Notice that the algorithm applies varied number of grover iterations on each execution. The number of iterations is chosen dynamically based on previous execution results, using statistical inference methods.

from classiq import CInt, power


@qfunc
def my_iqae_algorithm(
    k: CInt,
    oracle_operand: QCallable[QArray[QBit]],
    sp_operand: QCallable[QArray[QBit]],
    x: QArray[QBit],
):
    sp_operand(x)
    power(k, lambda: my_grover_operator(oracle_operand, sp_operand, x))
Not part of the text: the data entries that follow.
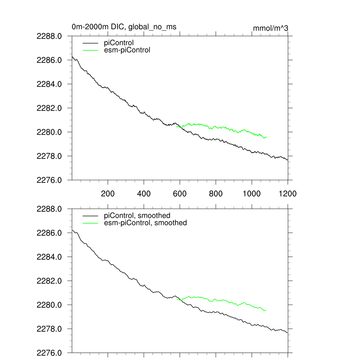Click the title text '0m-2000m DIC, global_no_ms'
pos(124,27)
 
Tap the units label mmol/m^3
pos(271,28)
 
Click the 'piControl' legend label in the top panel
pos(119,43)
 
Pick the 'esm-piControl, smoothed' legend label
pos(146,223)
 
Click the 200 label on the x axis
pos(108,193)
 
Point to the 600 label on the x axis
pos(180,193)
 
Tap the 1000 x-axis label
pos(252,193)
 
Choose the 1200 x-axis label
pos(288,193)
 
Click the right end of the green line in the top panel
pos(266,137)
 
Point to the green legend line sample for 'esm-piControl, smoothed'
pos(90,223)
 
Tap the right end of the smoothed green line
pos(266,310)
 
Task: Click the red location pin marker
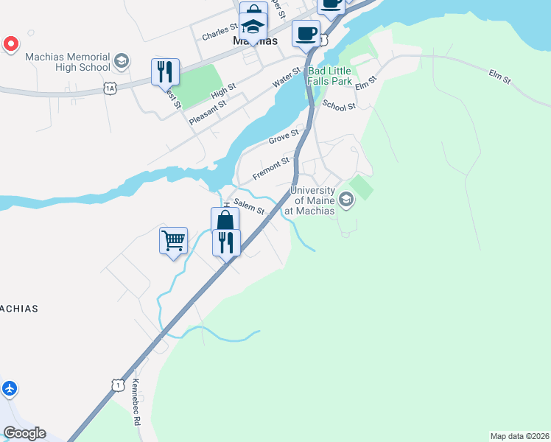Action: (x=11, y=44)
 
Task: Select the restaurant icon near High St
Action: (x=165, y=71)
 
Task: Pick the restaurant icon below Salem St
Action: (x=226, y=242)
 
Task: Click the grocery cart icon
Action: (x=173, y=240)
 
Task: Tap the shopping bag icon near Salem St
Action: (x=225, y=220)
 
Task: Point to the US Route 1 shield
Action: (x=117, y=385)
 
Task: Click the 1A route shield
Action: (x=110, y=88)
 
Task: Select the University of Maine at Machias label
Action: (x=314, y=200)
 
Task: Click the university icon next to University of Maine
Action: (x=345, y=199)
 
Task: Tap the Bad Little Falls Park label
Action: (x=330, y=76)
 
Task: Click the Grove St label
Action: (x=284, y=138)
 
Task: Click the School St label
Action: (x=339, y=106)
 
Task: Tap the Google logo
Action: (x=24, y=433)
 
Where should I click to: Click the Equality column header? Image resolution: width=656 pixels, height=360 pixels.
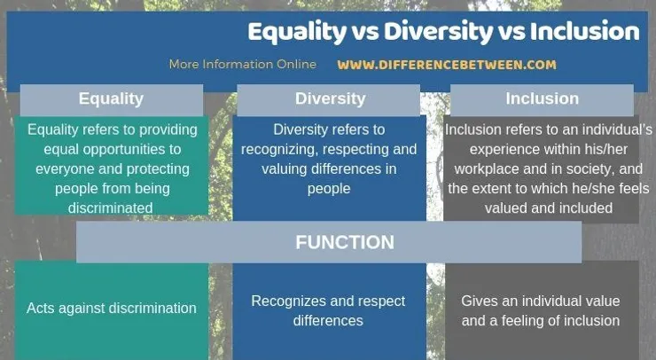112,99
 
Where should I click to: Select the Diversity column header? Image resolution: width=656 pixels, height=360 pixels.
328,99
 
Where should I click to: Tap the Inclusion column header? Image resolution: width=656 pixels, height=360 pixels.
542,99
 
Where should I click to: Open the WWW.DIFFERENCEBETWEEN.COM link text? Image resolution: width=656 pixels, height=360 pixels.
447,65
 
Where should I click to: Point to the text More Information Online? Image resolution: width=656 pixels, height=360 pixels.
243,65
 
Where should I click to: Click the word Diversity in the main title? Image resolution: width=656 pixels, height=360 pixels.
439,32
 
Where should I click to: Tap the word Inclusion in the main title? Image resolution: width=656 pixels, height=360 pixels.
584,31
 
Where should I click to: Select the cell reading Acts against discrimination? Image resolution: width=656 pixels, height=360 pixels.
112,309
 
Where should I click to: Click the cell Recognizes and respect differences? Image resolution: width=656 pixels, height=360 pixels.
329,310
We use the built-in iqae classical execution code. It assumes only one output to the circuit, which is the indicator qubit. We set \(\epsilon = 1/{2^4} \cdot 0.5 = 1/32\). alpha is the tail probability of esimtating the result with accuracy \(\epsilon\).

from classiq import cfunc
from classiq.qmod import QConstant, bind
from classiq.qmod.builtins.classical_execution_primitives import iqae, save

DOMAIN_SIZE_QCONST = QConstant("DOMAIN_SIZE_QCONST", int, DOMAIN_SIZE)


@cfunc
def cmain():
    iqae_res = iqae(epsilon=1 / ((2**DOMAIN_SIZE_QCONST) * 2), alpha=0.01)
    save({"iqae_res": iqae_res})


@qfunc
def main(
    k: CInt,
    ind_reg: Output[QBit],
) -> None:
    full_reg = QArray("full_reg")
    allocate(DOMAIN_SIZE + 1, full_reg)
    my_iqae_algorithm(
        k,
        iqae_oracle,
        lambda x: iqae_state_preparation(
            x[0:A_SIZE], x[A_SIZE : x.len - 1], x[x.len - 1]
        ),
        full_reg,
    )
    state_reg = QArray("state_reg", length=DOMAIN_SIZE)
    bind(full_reg, [state_reg, ind_reg])

Synthesize the model to a quantum program

from classiq import Constraints, create_model, show, synthesize, write_qmod

constraints = Constraints(optimization_parameter="width")
qmod_iqae = create_model(
    main,
    constraints=constraints,
    classical_execution_function=cmain,
)

write_qmod(qmod_iqae, "quantum_counting_iqae")
qprog_iqae = synthesize(qmod_iqae)
show(qprog_iqae)
Opening: https://platform.classiq.io/circuit/25d45312-0499-496b-915b-5a054f17b36e?version=0.41.0.dev39%2B79c8fd0855

Quantum Program execution

from classiq import execute

res = execute(qprog_iqae).result()

iqae_res = res[0].value
print(
    f"IQAE result: {iqae_res.estimation}, confidence interval: {iqae_res.confidence_interval}"
)
IQAE result: 0.3798699353077861, confidence interval: (0.3547029869901588, 0.4050368836254135)
print(
    f"Number of solutions: {(2**DOMAIN_SIZE) * iqae_res.estimation}, accuracy: "
    f"{(2**DOMAIN_SIZE)*(iqae_res.confidence_interval[1]-iqae_res.confidence_interval[0])}"
)
Number of solutions: 6.077918964924578, accuracy: 0.8053423461640756
assert np.isclose(
    iqae_res.estimation, solutions_ratio_qpe, 1 / ((2**DOMAIN_SIZE) * 0.5)
)
assert np.isclose(
    iqae_res.estimation, 6 / (2**DOMAIN_SIZE), 1 / ((2**DOMAIN_SIZE) * 0.5)
)

We can also see the statistics of the IQAE execution:

for i, iteration in enumerate(iqae_res.iterations_data):
    print(
        f"iteration_id: {i}, num grover iterations: {iteration.grover_iterations}, counts: {iteration.sample_results.counts}"
    )
iteration_id: 0, num grover iterations: 0, counts: {'0': 624, '1': 376}
iteration_id: 1, num grover iterations: 1, counts: {'0': 171, '1': 829}

References

[1]: Quantum Counting Algorithm Wikipedia

[2]: Grinko, D., Gacon, J., Zoufal, C. et al. Iterative quantum amplitude estimation. npj Quantum Inf 7, 52 (2021)

[3]: Brassard, G., Hoyer, P., Mosca, M., & Tapp, A. (2002). Quantum Amplitude Amplification and Estimation. Contemporary Mathematics, 305, 53-74.